One of these was a little-known book called The Lost Prince of Samavia. Well, that’s its full title, but I’m not sure of our copy had the “of Samavia” part in it. A fascinating story of a strong young man, raised by his father to always do right and stand for his country of Samavia, even though he had never been there. Young Marco runs into a pack of street urchins, led by The Rat, and befriends them. Eventually, this friendship leads them all over Europe, to secretly “light the lamp”, and let the supporters of Samavia finally come forward and stand with their Lost Prince.
Sometime in my twenties, I became aware of the existence of the book Little Lord Fauntleroy. I had heard of how the Fauntleroy suits were a fad, some time in the distant past, and thought the idea of dressing up a little boy with long ringlets and velvet suits somewhat absurd. But I reminded myself that someone who could write The Lost Prince, A Little Princess, and The Secret Garden, surely there had to be more to the story than the idiotic fashions.

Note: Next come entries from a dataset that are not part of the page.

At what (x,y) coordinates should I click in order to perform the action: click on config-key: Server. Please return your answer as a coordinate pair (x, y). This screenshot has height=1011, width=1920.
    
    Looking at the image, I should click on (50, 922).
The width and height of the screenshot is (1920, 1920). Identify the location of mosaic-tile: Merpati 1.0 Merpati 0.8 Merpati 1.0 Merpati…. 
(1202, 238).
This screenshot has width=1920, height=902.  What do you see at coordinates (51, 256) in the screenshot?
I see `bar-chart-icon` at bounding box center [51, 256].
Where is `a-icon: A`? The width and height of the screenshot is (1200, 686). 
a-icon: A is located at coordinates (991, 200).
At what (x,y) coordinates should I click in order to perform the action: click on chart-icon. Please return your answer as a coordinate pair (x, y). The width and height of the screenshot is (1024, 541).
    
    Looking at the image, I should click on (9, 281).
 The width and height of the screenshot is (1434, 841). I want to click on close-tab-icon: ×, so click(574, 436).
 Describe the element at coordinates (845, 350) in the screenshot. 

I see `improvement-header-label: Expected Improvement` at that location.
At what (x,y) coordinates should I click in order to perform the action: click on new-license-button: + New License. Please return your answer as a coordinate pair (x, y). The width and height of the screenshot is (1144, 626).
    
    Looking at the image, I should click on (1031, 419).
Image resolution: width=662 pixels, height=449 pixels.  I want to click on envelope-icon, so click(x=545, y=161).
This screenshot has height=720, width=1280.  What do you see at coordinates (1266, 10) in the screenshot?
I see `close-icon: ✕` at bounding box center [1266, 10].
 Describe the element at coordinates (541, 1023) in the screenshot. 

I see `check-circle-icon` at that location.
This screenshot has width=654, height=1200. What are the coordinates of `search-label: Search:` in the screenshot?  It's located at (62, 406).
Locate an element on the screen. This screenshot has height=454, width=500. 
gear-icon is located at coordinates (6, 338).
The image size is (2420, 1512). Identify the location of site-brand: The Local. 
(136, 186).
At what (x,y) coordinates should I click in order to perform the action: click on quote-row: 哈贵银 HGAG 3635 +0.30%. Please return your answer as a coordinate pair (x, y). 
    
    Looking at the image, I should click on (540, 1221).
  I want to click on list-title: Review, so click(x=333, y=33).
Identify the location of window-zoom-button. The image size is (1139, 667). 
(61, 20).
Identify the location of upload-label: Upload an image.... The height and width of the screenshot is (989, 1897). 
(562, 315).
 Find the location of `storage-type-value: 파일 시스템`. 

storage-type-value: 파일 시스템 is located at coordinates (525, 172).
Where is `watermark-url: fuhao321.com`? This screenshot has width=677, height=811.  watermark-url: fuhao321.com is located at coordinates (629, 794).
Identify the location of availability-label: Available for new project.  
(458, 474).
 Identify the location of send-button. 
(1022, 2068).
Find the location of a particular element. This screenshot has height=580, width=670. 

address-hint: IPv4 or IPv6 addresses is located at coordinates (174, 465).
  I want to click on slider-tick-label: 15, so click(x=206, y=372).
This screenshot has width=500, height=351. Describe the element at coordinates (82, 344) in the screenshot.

And I was right… but until yesterday, I couldn’t remember what the story was about, at all. Now, I’m in the middle of rereading it, and find much of interest. I do have to suspend disbelief over finding a child that seems so extremely good and perfect, but Cedric Errol, Lord Fauntleroy, is so earnest and childlike alongside this, that I let it pass.
The idea that an innocent, beautiful, and charming child could have such an influence over the irascible despot of his grandfather is a fascinating thought. Cedric, being very young, thinks his grandfather to be all that is good and wonderful, so the old Earl eventually doesn’t want his grandchild to be disabused of the notion. To have such faith and trust placed in one… you can’t but want to live up it!
I also love the contrast that the author portrays of America and England. Cedric’s father may have been English, but the child is fiercely proud of being an American. His friendship with Mr. Hobbs, especially, I find so fun and wonderful, and only possible in America, at the time. That, at age 7, Cedric can be so proud of being a ” ‘publican”, and try to talk their servant, Mary, out of being a “dimmycrat”. As a lover of Jane Austen and Charlotte Bronte, I read a lot about England, but it’s delightful to hear of a future Earl who is so proud to be an American, and that he would like to be President.
While I haven’t finished rereading Fauntleroy, I did finish reading The Land of the Blue Flower, a short story, on my Kindle. Such a simple fairy tale, really, but very beautiful. The land was ruled for generations by evil kings by the name of Mordreth, but finally they have killed themselves off. All except a newborn babe, whose mother puts the child Amor into the hands of the Ancient One. A mysterious long-lived character, the Ancient One carries the child away to a mountain castle, to raise far from the dirt and evil of his people.
Raised to know nothing but that which is good and beautiful, eventually the young man is grown and goes to be crowned King of his very suspicious people. He has “no time for anger” and wanders into the darkest corners of his land, looking for a way to raise the people above the squalor that they have sunk into. And he mysteriously passes a law that all of his people shall plant and cultivate the Blue Flower. Such a little thing, and yet it changes them all.
I have only barely tested the waters of Frances Hodgson Burnett’s writing, but I am very grateful to the availability of free or inexpensive e-books, so I can catch up on all of my classic reading. Perhaps others will enjoy doing so, as well.